» **Problem description**
Please state how many lines of the data contain "Given". The number by itself is enough.

» **Material for the task**
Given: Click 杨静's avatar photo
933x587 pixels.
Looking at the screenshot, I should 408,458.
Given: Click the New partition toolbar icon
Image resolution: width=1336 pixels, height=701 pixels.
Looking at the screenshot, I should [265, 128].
...
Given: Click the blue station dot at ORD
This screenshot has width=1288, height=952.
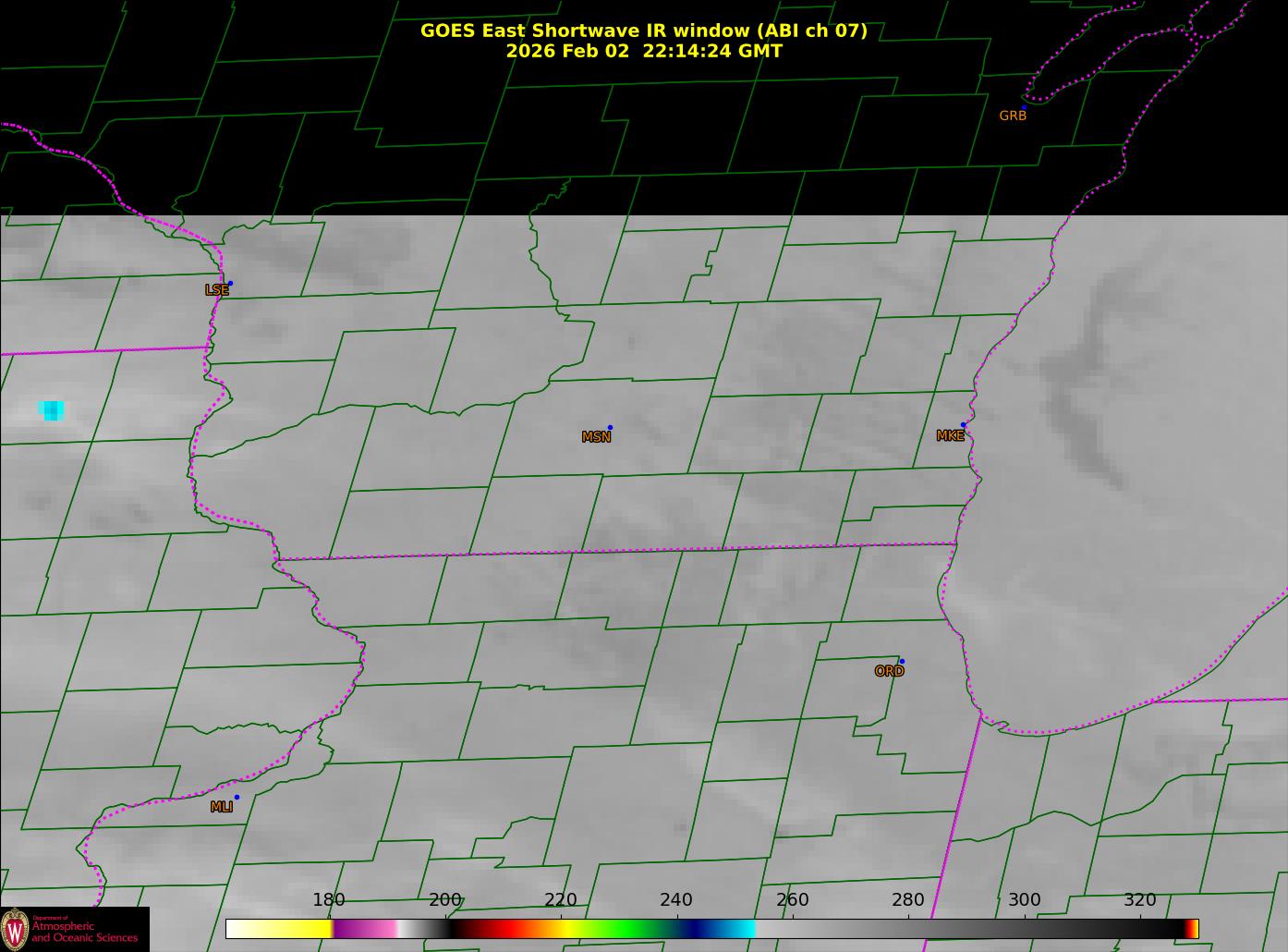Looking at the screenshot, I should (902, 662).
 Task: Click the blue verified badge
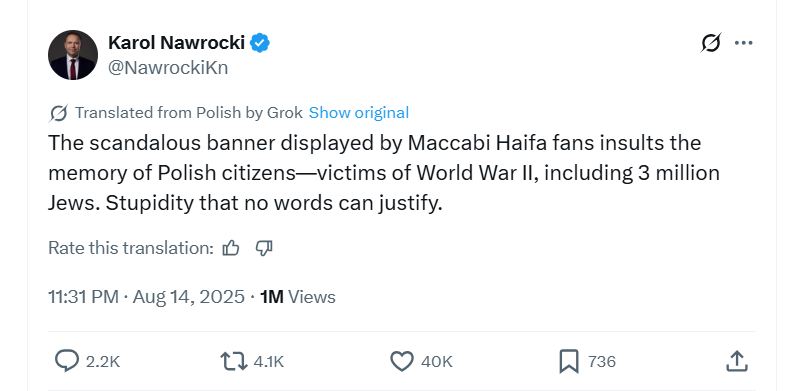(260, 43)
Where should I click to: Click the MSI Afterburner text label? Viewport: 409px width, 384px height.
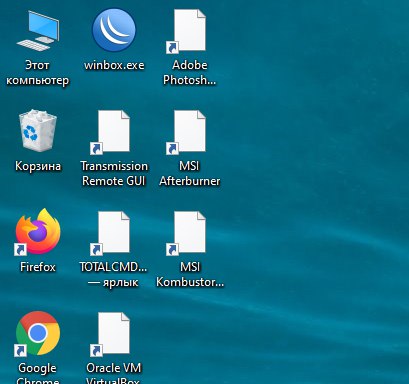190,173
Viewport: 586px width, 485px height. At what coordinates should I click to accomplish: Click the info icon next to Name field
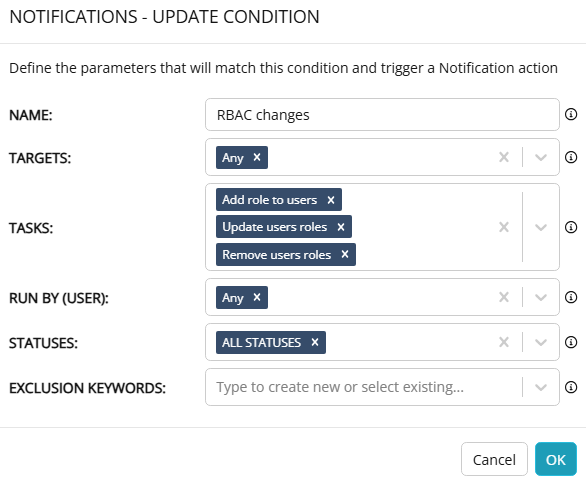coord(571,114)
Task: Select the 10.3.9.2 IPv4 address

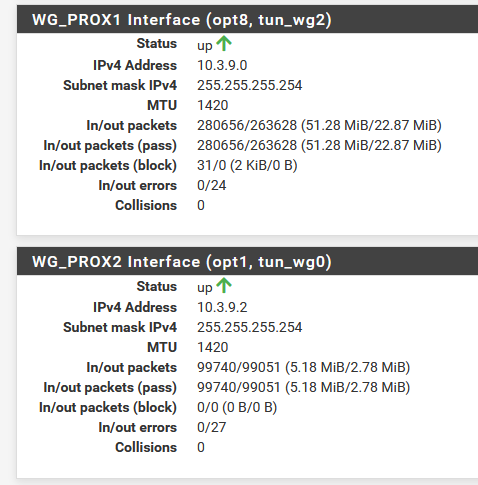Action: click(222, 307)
...
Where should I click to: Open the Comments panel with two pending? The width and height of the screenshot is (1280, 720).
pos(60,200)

» **Written response**
3